Content starts

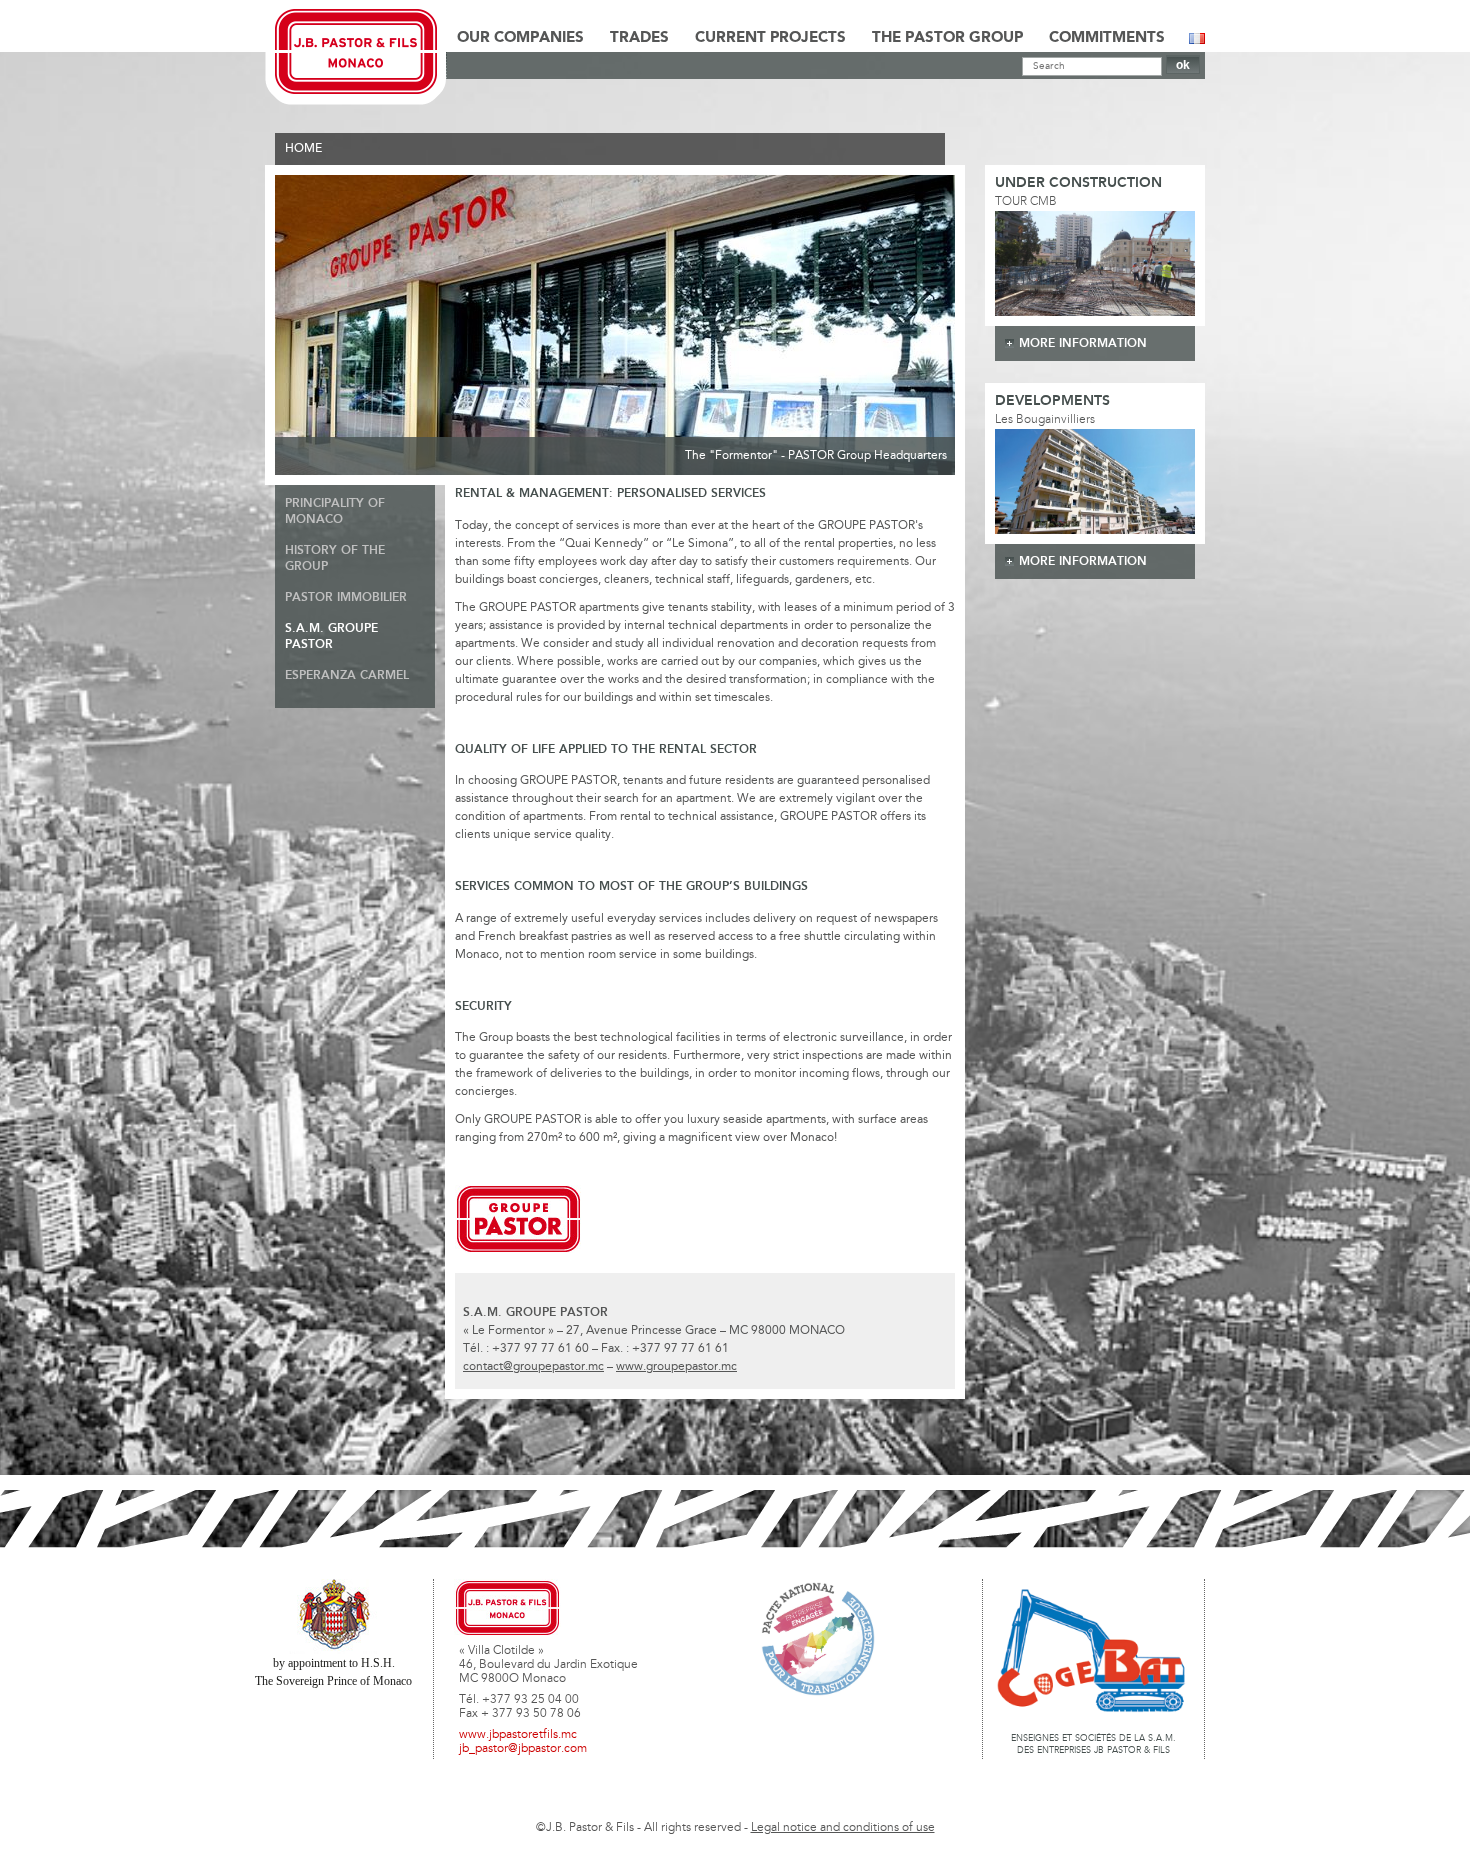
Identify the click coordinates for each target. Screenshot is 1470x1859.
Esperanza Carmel (347, 675)
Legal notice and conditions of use (843, 1828)
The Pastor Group (947, 38)
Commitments (1107, 38)
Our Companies (520, 38)
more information (1083, 343)
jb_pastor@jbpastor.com (523, 1749)
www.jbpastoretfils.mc (518, 1735)
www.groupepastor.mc (676, 1367)
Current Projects (770, 38)
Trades (639, 38)
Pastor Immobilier (346, 597)
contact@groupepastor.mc (533, 1367)
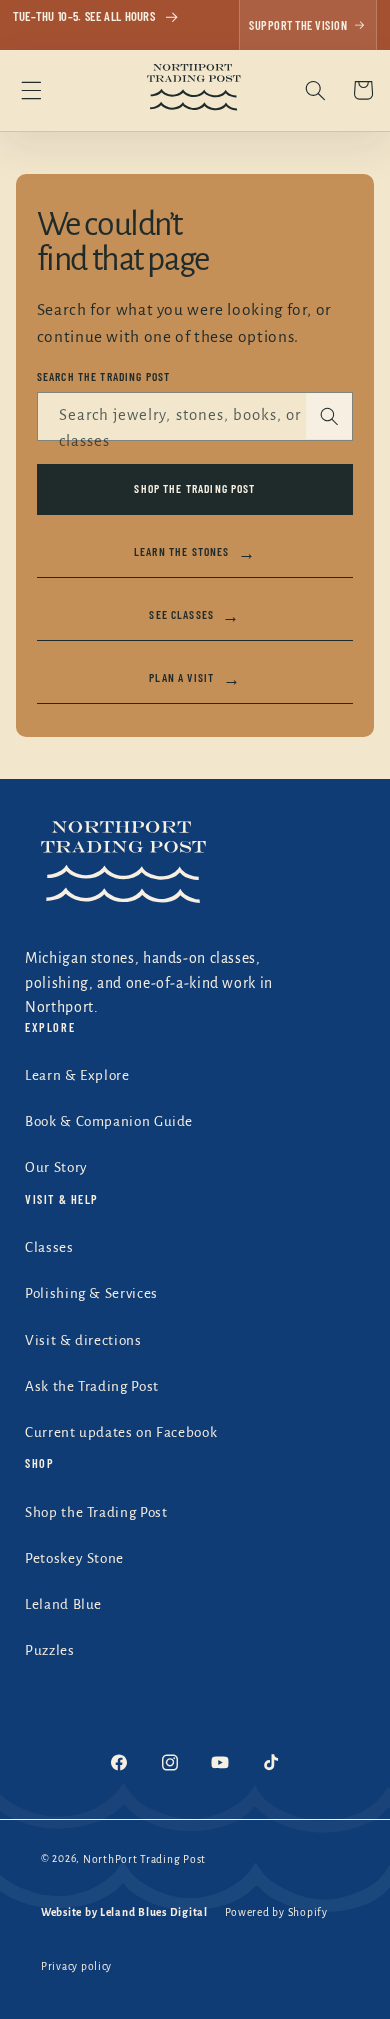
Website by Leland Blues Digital (124, 1912)
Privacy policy (76, 1966)
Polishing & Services (91, 1293)
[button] (31, 90)
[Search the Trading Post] (329, 416)
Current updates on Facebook (121, 1432)
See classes (194, 615)
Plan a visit (194, 678)
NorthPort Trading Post (144, 1859)
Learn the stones (195, 552)
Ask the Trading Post (92, 1386)
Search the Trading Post (104, 376)
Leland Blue (63, 1604)
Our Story (56, 1167)
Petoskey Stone (74, 1558)
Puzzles (49, 1650)
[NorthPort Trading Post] (195, 867)
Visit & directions (83, 1340)
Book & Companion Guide (109, 1121)
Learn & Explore (77, 1075)
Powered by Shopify (276, 1912)
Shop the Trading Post (194, 488)
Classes (49, 1247)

Content ends

YOUR GOAL:
From the line holding "more information (1083, 343)" through the last line of the material above, each line should be written out exactly, both included; omit the pictures.

SOLUTION FOR THIS EXERCISE:
more information (1083, 343)
jb_pastor@jbpastor.com (523, 1749)
www.jbpastoretfils.mc (518, 1735)
www.groupepastor.mc (676, 1367)
Current Projects (770, 38)
Trades (639, 38)
Pastor Immobilier (346, 597)
contact@groupepastor.mc (533, 1367)
Website by Leland Blues Digital (124, 1912)
Privacy policy (76, 1966)
Polishing & Services (91, 1293)
[button] (31, 90)
[Search the Trading Post] (329, 416)
Current updates on Facebook (121, 1432)
See classes (194, 615)
Plan a visit (194, 678)
NorthPort Trading Post (144, 1859)
Learn the stones (195, 552)
Ask the Trading Post (92, 1386)
Search the Trading Post (104, 376)
Leland Blue (63, 1604)
Our Story (56, 1167)
Petoskey Stone (74, 1558)
Puzzles (49, 1650)
[NorthPort Trading Post] (195, 867)
Visit & directions (83, 1340)
Book & Companion Guide (109, 1121)
Learn & Explore (77, 1075)
Powered by Shopify (276, 1912)
Shop the Trading Post (194, 488)
Classes (49, 1247)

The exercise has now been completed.